Problem statement >> Rewrite the records below, changing every "Image resolution" to "Screen resolution" and leaving everything else untouched.

[Item coordinate data]
--*--

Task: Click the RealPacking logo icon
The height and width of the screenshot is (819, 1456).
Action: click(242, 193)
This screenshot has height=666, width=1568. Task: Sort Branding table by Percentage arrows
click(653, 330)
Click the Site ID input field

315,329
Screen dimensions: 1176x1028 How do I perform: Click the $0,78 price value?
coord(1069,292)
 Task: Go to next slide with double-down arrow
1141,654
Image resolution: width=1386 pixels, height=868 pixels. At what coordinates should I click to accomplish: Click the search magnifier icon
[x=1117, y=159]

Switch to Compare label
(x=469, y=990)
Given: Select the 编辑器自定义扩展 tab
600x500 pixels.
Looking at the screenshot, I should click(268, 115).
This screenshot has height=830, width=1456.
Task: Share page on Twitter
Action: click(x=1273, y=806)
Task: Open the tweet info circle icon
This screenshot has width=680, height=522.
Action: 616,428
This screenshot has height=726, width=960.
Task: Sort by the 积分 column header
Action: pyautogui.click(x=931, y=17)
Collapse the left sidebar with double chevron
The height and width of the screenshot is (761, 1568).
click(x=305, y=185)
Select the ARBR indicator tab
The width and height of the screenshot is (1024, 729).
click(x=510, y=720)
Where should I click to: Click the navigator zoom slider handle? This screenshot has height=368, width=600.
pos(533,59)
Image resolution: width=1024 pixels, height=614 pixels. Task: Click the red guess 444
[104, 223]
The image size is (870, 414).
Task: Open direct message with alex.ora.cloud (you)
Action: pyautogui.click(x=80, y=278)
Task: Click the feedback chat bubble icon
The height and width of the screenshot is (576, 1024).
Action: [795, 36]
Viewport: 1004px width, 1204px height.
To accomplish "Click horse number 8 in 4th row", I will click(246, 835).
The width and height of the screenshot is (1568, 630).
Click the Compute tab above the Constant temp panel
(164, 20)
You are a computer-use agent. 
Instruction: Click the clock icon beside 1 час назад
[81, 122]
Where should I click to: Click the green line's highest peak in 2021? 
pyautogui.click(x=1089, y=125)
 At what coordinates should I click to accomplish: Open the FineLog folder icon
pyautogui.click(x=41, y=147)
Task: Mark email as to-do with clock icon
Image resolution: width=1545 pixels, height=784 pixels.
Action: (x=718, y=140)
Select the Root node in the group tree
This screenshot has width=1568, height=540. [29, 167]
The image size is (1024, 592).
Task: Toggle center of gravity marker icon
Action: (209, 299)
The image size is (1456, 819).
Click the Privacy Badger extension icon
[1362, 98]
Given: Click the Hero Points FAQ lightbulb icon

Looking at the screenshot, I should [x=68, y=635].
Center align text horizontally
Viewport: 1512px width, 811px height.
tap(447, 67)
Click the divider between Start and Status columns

--*--

Result of the exercise >>
Task: Click the RealPacking logo icon
The height and width of the screenshot is (819, 1456).
Action: click(242, 193)
This screenshot has height=666, width=1568. Task: Sort Branding table by Percentage arrows
click(653, 330)
Click the Site ID input field

315,329
Screen dimensions: 1176x1028 How do I perform: Click the $0,78 price value?
coord(1069,292)
 Task: Go to next slide with double-down arrow
1141,654
Screen resolution: width=1386 pixels, height=868 pixels. At what coordinates should I click to accomplish: Click the search magnifier icon
[x=1117, y=159]

Switch to Compare label
(x=469, y=990)
Given: Select the 编辑器自定义扩展 tab
600x500 pixels.
Looking at the screenshot, I should click(268, 115).
This screenshot has height=830, width=1456.
Task: Share page on Twitter
Action: click(x=1273, y=806)
Task: Open the tweet info circle icon
This screenshot has width=680, height=522.
Action: 616,428
This screenshot has height=726, width=960.
Task: Sort by the 积分 column header
Action: pyautogui.click(x=931, y=17)
Collapse the left sidebar with double chevron
The height and width of the screenshot is (761, 1568).
click(x=305, y=185)
Select the ARBR indicator tab
The width and height of the screenshot is (1024, 729).
click(x=510, y=720)
Where should I click to: Click the navigator zoom slider handle? This screenshot has height=368, width=600.
pos(533,59)
Screen resolution: width=1024 pixels, height=614 pixels. Task: Click the red guess 444
[104, 223]
The image size is (870, 414).
Task: Open direct message with alex.ora.cloud (you)
Action: pyautogui.click(x=80, y=278)
Task: Click the feedback chat bubble icon
The height and width of the screenshot is (576, 1024).
Action: [795, 36]
Viewport: 1004px width, 1204px height.
To accomplish "Click horse number 8 in 4th row", I will click(246, 835).
The width and height of the screenshot is (1568, 630).
Click the Compute tab above the Constant temp panel
(164, 20)
You are a computer-use agent. 
Instruction: Click the clock icon beside 1 час назад
[81, 122]
Where should I click to: Click the green line's highest peak in 2021? 
pyautogui.click(x=1089, y=125)
 At what coordinates should I click to accomplish: Open the FineLog folder icon
pyautogui.click(x=41, y=147)
Task: Mark email as to-do with clock icon
Screen resolution: width=1545 pixels, height=784 pixels.
Action: (x=718, y=140)
Select the Root node in the group tree
This screenshot has width=1568, height=540. [29, 167]
The image size is (1024, 592).
Task: Toggle center of gravity marker icon
Action: (209, 299)
The image size is (1456, 819).
Click the Privacy Badger extension icon
[1362, 98]
Given: Click the Hero Points FAQ lightbulb icon

Looking at the screenshot, I should [x=68, y=635].
Center align text horizontally
Viewport: 1512px width, 811px height.
tap(447, 67)
Click the divider between Start and Status columns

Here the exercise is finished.